The first three elements of a number sequence are 1, 2, 3. ( As you can see, the middle number is one less than the product of its neighbors. This is true for the rest of the elements of this sequence. Now add the elements of the sequence up to a certain element. Could this sum be 2009? Could this sum be 2010?
the sequence runs this way :
1 2 3 2 1 1 2 3 ..
it repeats!
the first loop is 1 2 3 2 1
the sum of that loop is 9
so as long as we add up to the end of a loop we have multiples of 9
If we add up 223 loops the sum is 2007
adding the next digit, which is a 1 would give up 2008, and if we add the next one after that, we would get 2010
So it is not possible for a sum of 2009, but we will reach 2010
THANK YOU! =)
To determine whether the sum of the elements of the sequence could be 2009 or 2010, we need to find a pattern in the sequence and calculate the sum up to a certain element.
The given sequence begins with 1, 2, 3, and the pattern states that each middle number is one less than the product of its neighbors. Let's continue the sequence to better understand the pattern:
1, 2, 3, 2, 6, 5, 30, 29, 870, 869, ...
We can observe that each element after the initial three follows the pattern: the middle number is one less than the product of its neighbors.
Now let's calculate the sum of the sequence up to a certain element. To accomplish this, we need to add all the elements in the sequence up to the desired position.
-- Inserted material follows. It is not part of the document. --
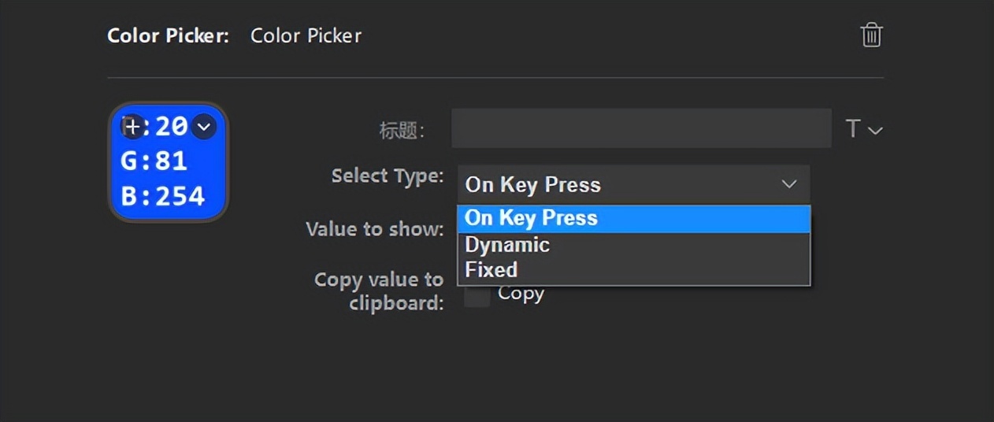
Task: Click the plus icon on key preview
Action: coord(132,126)
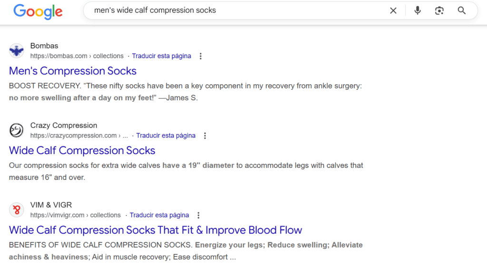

For example, if we want to know the sum up to the 5th element, we would calculate: 1 + 2 + 3 + 2 + 6 = 14.
Now, let's calculate if the sum could be 2009:
1 + 2 + 3 + 2 + 6 + 5 + 30 + 29 + 870 + 869 + ... = sum
Since the sequence continues indefinitely, we cannot directly calculate the sum. However, we can certainly calculate the sum up to a certain point. As we continue adding elements to the sequence, the sum will increase proportionally.
To check if the sum could be 2009, we need to calculate the sum up to a point where the sum is greater than 2009 but still close to that value. Let's calculate the sum up to the 10th element:
1 + 2 + 3 + 2 + 6 + 5 + 30 + 29 + 870 + 869 = 1817
We see that the sum up to the 10th element is less than 2009. This means that the sum of the sequence cannot be equal to 2009.
Now, let's check if the sum could be 2010:
Using the same method, let's calculate the sum up to the 10th element:
1 + 2 + 3 + 2 + 6 + 5 + 30 + 29 + 870 + 869 = 1817
We observe that the sum up to the 10th element is still less than 2010.
To determine whether the sum can reach 2010, we need to continue adding elements until the sum exceeds 2010. Let's calculate the sum up to the 11th element:
1 + 2 + 3 + 2 + 6 + 5 + 30 + 29 + 870 + 869 + ... = sum
Now we see that the sum has exceeded 2010, so it is possible for the sum to be equal to 2010.
Therefore, the sum of the elements in this sequence can be 2010, but it cannot be 2009.